The task
From the rows below, pick out and copy every line that contains the string "Instruction". Case counts.

★ ★ ★ ★ ★ ★ ★

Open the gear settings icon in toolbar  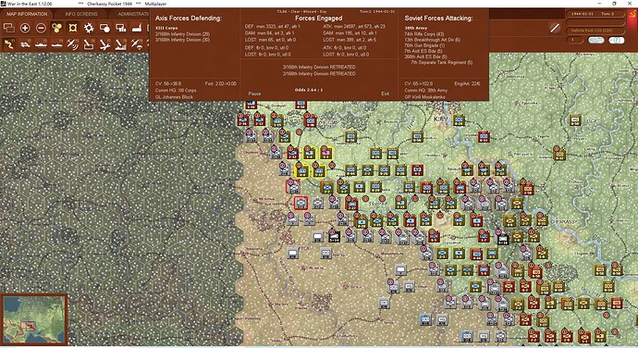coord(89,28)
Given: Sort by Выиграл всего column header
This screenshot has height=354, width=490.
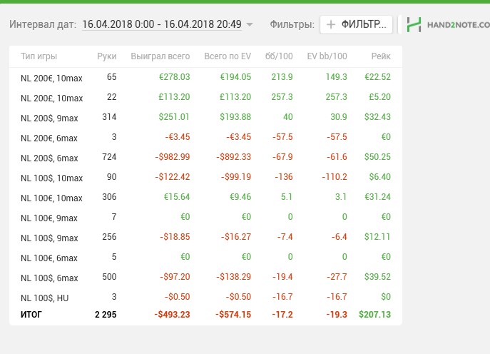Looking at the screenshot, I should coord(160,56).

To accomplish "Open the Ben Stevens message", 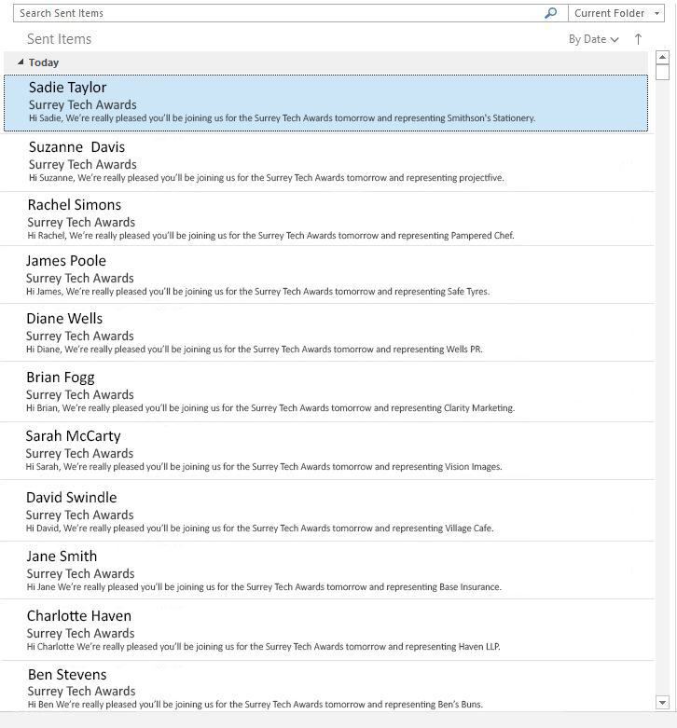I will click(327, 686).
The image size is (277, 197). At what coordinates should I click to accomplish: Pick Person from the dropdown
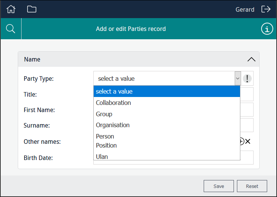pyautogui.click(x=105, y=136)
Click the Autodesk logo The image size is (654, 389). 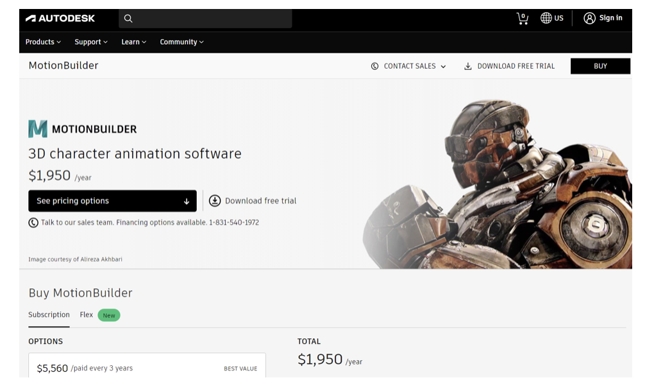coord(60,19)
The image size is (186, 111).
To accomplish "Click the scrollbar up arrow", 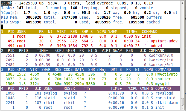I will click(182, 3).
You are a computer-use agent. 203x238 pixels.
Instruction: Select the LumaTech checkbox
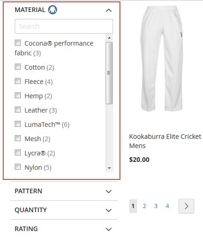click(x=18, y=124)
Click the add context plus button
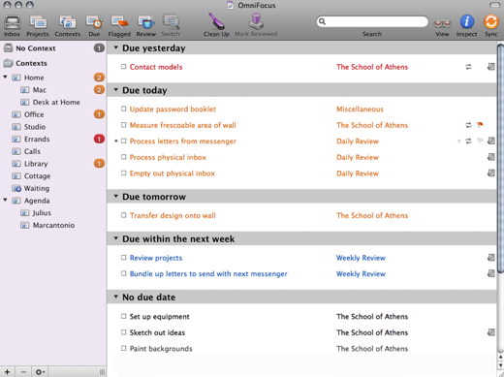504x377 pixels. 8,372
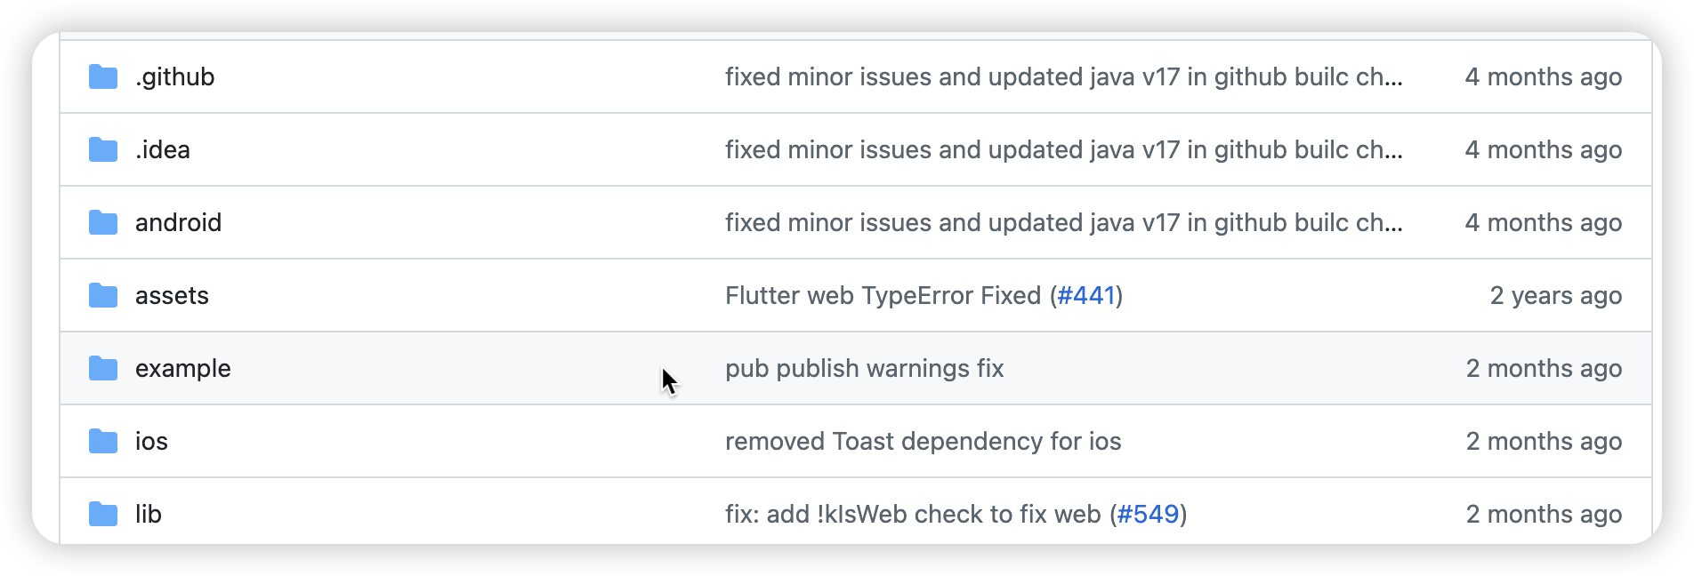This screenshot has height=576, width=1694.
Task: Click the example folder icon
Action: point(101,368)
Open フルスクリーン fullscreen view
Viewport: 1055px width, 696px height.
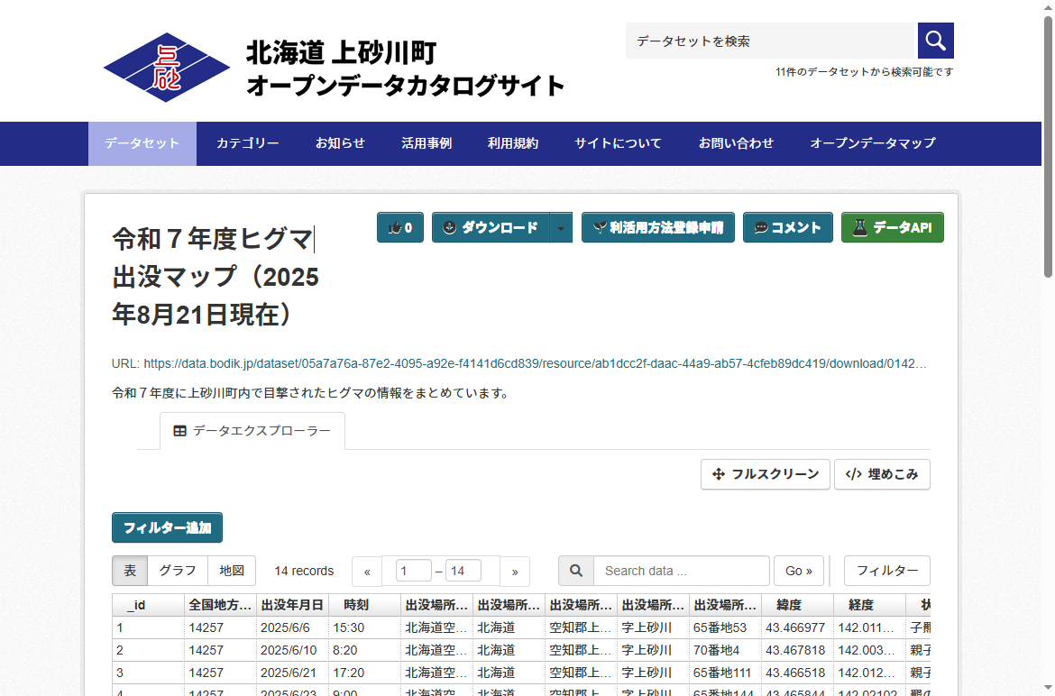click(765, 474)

★ ★ ★ ★ ★ ★ ★

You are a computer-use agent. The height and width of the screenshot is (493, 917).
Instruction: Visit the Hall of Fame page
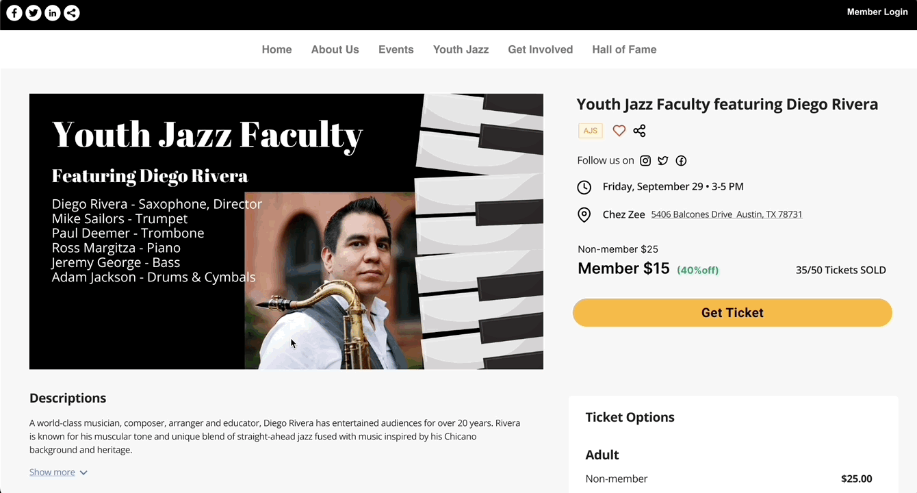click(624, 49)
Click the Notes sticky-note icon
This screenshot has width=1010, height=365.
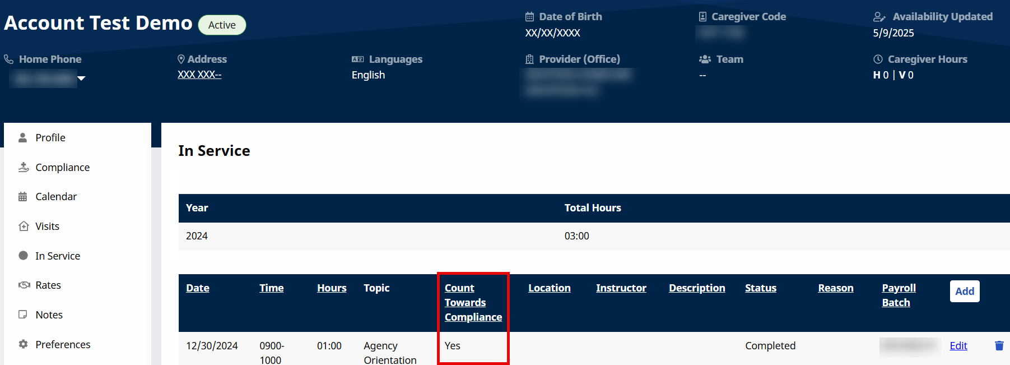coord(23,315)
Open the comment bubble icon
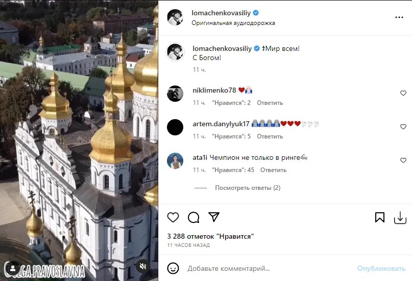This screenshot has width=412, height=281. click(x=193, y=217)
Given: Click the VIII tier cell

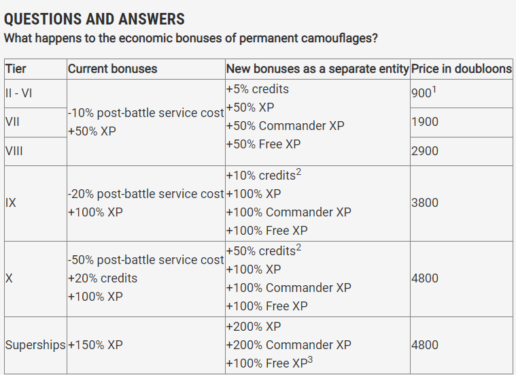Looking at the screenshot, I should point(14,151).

★ ★ ★ ★ ★ ★ ★

Reply to the exercise
Instruction: Select the LumaTech checkbox
Instruction: Visit the Hall of Fame page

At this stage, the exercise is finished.